**EXERCISE BRIEF**: In the DataFrame excerpt, how long does the poster say the row-by-row loop would take to finish on the full data?

**SOURCE EXCERPT**:
────────────────
Here is the output DataFrame I'm trying to get:

ID | Min | Max | All Numbers in Range
---------------------------------------
1  |  1  | 10  | [1,2,3,4,5,6,7,8,9,10]
2  |  54 | 105 | [54,55,56,...,104,105]
3  |  24 | 0   | [1,2,3,...,22,23,24]
.  |  .  | .   |           .
.  |  .  | .   |           .
.  |  .  | .   |           .
N  |  X  | Y   | [X, ...............,Y]

I can do this with a loop and generate the lists (or Numpy arrays) row by row, but its very slow and it will take two hours to complete with the amount of data I have. I can also do this with Apply, but its no faster than the loop. And I can't seem to figure out how to vectorize this operation so it happens faster.

Here is one of the ways I've tried to vectorize it that didn't work:

def create_list(min, max):
    if max != 0:
        num_list= np.arange(min, max + 1, 1)
────────────────
**STORED DATA**:
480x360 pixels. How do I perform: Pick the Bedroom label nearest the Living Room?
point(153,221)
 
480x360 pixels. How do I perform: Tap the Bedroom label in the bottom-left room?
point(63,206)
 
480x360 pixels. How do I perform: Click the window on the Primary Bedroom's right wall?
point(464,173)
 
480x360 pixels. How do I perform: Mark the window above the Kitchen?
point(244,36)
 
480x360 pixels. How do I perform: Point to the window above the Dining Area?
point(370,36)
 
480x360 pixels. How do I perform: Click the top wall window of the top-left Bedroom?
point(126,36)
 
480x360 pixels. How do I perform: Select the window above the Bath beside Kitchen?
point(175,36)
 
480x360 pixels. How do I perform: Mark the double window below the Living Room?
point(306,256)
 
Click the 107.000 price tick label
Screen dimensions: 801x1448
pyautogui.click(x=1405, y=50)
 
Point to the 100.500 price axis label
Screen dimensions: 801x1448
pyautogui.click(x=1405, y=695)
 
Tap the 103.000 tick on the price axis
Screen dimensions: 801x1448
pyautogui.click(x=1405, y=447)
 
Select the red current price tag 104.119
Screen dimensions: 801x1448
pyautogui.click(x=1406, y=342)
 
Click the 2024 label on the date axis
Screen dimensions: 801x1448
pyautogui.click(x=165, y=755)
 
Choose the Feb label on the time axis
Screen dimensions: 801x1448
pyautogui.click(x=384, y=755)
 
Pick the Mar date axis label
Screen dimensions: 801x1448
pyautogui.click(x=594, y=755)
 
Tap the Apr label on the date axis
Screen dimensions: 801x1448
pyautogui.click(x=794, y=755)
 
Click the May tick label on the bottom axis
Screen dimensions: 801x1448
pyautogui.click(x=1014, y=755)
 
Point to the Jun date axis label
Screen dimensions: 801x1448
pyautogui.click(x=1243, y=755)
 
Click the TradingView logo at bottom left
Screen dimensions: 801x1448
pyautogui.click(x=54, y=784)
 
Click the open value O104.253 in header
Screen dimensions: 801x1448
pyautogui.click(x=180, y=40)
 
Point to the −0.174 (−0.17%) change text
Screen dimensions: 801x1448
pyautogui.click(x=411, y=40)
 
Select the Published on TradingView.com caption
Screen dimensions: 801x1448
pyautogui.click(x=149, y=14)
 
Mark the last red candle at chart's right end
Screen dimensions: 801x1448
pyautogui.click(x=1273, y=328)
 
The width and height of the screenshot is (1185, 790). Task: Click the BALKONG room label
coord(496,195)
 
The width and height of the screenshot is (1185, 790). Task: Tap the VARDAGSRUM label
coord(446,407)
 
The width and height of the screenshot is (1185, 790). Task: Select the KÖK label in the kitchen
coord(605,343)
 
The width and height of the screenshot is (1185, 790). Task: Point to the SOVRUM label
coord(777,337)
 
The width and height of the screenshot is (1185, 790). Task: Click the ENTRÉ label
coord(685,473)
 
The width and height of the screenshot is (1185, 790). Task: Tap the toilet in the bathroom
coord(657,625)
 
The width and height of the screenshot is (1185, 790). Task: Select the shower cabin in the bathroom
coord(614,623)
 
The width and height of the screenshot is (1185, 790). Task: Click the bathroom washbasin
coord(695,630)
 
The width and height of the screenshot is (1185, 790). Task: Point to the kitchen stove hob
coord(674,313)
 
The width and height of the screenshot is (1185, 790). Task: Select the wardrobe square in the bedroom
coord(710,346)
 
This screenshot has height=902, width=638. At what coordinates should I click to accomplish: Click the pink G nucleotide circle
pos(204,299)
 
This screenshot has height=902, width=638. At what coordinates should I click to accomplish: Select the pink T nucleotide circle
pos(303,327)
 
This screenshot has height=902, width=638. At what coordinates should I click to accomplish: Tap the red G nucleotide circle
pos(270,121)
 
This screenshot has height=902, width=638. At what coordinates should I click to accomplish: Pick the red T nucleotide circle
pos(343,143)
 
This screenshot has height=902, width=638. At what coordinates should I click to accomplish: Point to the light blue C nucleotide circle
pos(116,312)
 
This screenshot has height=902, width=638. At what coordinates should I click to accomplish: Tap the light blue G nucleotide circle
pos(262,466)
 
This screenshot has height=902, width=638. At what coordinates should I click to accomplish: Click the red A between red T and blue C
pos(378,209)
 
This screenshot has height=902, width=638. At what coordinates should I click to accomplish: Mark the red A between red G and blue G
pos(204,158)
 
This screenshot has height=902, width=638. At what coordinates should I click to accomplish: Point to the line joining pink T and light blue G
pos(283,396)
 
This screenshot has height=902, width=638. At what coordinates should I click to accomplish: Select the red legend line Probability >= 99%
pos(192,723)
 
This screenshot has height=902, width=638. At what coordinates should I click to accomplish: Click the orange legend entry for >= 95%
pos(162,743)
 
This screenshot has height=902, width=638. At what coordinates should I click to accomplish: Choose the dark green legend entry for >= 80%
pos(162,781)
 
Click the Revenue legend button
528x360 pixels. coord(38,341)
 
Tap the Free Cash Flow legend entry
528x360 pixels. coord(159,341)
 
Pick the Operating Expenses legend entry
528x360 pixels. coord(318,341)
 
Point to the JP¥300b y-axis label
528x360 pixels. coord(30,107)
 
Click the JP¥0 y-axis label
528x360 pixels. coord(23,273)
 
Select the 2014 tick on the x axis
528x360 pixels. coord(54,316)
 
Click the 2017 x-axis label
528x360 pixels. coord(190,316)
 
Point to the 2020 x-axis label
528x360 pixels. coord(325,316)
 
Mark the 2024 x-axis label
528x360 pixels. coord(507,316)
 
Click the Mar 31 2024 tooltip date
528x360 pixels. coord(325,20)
────────────────
**ANSWER FOR THIS EXERCISE**: Two hours.